Ad experts say it was the best option in a bad situation, but not an antidote.
In the ads, VW consistently touted the technology, performance and safety of its vehicles, with no apology or acknowledgment of the diesel crisis, said Biju Thomas, senior director of product management and data for Media Monitors, a White Plains, N.Y., firm that tracks the frequency and content of broadcast ads.
"They kept hammering at the same message," Thomas said. "They're trying to blunt the negative messages coming out of the scandal."
Independent data show the strategy has delivered mixed results at best. It's too soon to analyze sales numbers, and perceptions of the VW brand haven't returned to pre-crisis levels. Getting there, analysts say, may require an extra helping of German engineering.
In analyzing VW's advertising from November 2015 through July 2016 -- the period between the EPA's notice of violation and VW's agreement to a $15 billion settlement with regulators and customers -- Media Monitors found that VW's focus was to convey brand strength even in a time of crisis.
The data showed:
- VW raised its spending on broadcast advertising during the peak of the scandal.

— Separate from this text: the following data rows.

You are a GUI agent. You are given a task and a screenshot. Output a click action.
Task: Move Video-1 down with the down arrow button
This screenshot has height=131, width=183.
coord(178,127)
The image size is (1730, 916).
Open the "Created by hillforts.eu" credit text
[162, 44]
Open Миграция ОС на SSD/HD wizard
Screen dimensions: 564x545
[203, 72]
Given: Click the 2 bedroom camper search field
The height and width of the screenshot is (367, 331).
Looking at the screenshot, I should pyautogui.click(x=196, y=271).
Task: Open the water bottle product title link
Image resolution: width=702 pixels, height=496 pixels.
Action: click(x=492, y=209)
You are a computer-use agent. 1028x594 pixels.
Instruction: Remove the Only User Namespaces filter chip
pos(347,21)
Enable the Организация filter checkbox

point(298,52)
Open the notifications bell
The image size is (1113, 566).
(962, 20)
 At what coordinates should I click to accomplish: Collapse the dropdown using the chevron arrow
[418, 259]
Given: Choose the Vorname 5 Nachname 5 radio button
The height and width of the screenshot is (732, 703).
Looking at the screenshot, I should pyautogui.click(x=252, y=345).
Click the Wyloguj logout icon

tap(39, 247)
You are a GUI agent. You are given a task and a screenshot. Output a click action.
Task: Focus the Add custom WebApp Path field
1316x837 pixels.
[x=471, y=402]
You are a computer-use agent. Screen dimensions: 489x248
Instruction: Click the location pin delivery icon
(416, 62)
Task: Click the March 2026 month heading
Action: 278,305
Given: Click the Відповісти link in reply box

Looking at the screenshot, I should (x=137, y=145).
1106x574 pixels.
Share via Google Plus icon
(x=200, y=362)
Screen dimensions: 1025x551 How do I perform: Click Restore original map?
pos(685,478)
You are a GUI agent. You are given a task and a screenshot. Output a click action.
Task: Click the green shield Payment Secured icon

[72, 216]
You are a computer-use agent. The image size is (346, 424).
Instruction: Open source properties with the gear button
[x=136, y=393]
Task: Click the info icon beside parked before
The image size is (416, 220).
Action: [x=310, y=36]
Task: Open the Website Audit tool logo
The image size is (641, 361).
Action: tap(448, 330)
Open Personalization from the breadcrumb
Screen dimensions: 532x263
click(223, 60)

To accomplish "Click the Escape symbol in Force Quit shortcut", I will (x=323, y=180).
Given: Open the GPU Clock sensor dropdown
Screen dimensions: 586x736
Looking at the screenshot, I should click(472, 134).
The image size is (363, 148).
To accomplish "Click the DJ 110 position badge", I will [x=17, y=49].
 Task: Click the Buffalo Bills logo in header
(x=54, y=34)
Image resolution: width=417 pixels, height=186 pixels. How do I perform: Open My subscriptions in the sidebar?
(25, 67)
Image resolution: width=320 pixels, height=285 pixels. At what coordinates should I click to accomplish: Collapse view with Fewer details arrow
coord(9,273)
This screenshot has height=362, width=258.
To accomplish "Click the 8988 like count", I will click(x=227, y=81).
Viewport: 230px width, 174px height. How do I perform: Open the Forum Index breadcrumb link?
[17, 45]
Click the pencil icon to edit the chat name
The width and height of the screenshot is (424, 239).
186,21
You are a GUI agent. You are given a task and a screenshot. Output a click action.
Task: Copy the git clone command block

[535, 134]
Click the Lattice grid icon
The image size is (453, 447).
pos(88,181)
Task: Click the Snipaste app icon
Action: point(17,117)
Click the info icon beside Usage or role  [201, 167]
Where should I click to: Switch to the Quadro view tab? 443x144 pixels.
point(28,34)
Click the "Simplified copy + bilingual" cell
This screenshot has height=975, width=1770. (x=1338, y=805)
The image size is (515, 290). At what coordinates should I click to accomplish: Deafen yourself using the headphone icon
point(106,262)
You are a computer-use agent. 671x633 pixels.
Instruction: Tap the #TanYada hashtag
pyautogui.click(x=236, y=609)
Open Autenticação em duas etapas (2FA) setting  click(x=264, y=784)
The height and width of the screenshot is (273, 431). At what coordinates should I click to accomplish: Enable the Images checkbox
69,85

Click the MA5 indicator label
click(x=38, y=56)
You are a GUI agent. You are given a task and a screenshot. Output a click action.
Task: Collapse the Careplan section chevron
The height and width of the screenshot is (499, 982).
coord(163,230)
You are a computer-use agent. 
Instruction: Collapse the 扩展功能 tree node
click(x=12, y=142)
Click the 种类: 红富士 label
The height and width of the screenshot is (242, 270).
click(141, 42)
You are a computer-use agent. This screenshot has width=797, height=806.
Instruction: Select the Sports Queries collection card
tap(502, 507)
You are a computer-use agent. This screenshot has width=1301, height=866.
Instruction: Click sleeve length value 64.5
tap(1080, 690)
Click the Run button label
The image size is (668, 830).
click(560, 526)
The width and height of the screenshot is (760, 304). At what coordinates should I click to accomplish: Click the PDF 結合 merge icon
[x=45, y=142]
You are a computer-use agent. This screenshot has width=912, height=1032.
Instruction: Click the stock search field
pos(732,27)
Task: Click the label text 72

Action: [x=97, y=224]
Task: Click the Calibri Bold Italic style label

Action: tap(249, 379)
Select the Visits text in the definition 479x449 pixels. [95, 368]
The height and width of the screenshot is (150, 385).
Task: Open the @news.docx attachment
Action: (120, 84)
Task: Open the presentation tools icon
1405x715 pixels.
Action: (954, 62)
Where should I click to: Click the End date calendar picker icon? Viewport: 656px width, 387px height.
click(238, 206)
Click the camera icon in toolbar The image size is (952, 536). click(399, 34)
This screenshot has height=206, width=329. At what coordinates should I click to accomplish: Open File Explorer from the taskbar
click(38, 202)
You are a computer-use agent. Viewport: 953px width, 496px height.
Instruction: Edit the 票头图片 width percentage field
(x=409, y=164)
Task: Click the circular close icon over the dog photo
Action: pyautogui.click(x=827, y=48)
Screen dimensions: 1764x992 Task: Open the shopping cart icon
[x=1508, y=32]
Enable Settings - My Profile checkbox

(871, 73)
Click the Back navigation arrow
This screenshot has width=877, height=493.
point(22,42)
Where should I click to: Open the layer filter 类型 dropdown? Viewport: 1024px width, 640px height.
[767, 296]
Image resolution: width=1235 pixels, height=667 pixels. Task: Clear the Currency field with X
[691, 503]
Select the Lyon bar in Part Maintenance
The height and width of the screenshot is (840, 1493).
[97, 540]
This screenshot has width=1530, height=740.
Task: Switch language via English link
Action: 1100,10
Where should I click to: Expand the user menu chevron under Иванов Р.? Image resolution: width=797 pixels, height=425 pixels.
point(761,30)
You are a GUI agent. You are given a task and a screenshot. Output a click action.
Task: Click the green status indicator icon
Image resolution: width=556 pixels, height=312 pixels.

- VW's advertising activity grew each month after the scandal broke in September 2015, peaking at about 300,000 advertising airplays in May 2016 vs. 100,000 just before the scandal erupted.
- VW broadcast ads consistently focused on technology, performance and safety.
- VW's strategy appears to protect the brand's reputation by not initially discounting prices.
- VW did not apologize for or acknowledge the diesel issue in its broadcast spots.